Comparative Example 1 When molten polyetheretherketone was applied to the carbon fiber yarn of Example 1 at 400°C in the same manner as in Example 1,
Even when the carbon fiber feeding speed was set to 115 as in Example 1, the polyetheretherketone did not penetrate well into the fiber aggregate. It penetrated into the fiber aggregate for the first time when it was magnified to 1/8. In addition.

During this time, polyetheretherketone turns black,
Furthermore, the state of dispersion of carbon fibers in polyetheretherketone was slightly uneven.

Example 2 Polyether ether ketone was applied in the same manner as in Example 1 to a yarn made of 5,000 glass fibers of 15 μm and converged without twisting. When the rod was placed in cement and cured in an autoclave at 180° C., a cement board with a predetermined strength was obtained. As a comparative example, when 5,000 glass fiber threads were similarly tested, only a board with the same strength as a board made only of cement was obtained. In other words, it was found that the glass fibers did not reinforce the cement in any way.
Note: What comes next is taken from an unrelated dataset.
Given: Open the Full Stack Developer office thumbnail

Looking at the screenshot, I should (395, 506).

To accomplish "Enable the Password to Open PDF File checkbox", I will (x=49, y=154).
Example 3 Carbon fibers were made into a 10n square 8-strand braided body using a braiding machine and firstly treated with high-temperature steam at 900° C. for 3 minutes to activate the carbon fibers. Next, 5 particles of tetrafluoroethylene were added to the string.
It was impregnated with a 10% by weight acetone solution of polyetheretherketone dispersed in % by weight to form a gland packing. Such a gland packing can be used not only for high-temperature steam but also as a gland packing for chemical plants. I investigated the breakage of this patch.

No problems were found even after 5 pressurization tests. That is,
There were no errors in the uh fibers or damage in the #a fibers, and the product could be used without any problems even after 5 tests.

In addition, when a breakability test was performed using a carbon fiber string coated with grease, the carbon fiber fell off from the packing and could only be used once.

[Effects of the present invention]

By adopting the configuration of the present invention, the following great effects are brought about.

■A composite consisting of inorganic fibers and polyetheretherketone can be easily obtained.

■A composite consisting of inorganic fiber and polyetheretherketone with stable physical properties can be obtained.

A composite consisting of brightly colored inorganic fibers and polyetheretherketone is obtained.

Claims (6)

[Claims] (1) A method for producing an inorganic fiber and polyether ether ketone composite, which comprises dissolving polyether ether ketone in a ketone solvent, then applying it to inorganic fibers, and coagulating. (2) The method for producing an inorganic fiber and polyetheretherketone composite according to claim 1, wherein the ketone solvent is acetone. (3) Claim 1 wherein the inorganic fiber is any of the following A to D.
Or the method for producing an inorganic fiber and polyetheretherketone composite according to 2. A, carbon fiber, B, glass fiber, C, ceramic fiber,
D. Steel fiber (4) Claims 1 to 3 wherein the inorganic fiber has a diameter of 15μ or less.
A method for producing an inorganic fiber and polyetheretherketone composite according to any one of the above. (5) The method for producing an inorganic fiber and polyetheretherketone composite according to any one of claims 1 to 4, wherein the coagulation is dry coagulation. (6) The inorganic fiber and polyetheretherketone according to any one of claims 1 to 5, characterized in that the inorganic fiber to which polyetheretherketone has been added is heat-treated at a temperature equal to or higher than the glass transition point of the polyetheretherketone. Method of manufacturing the complex.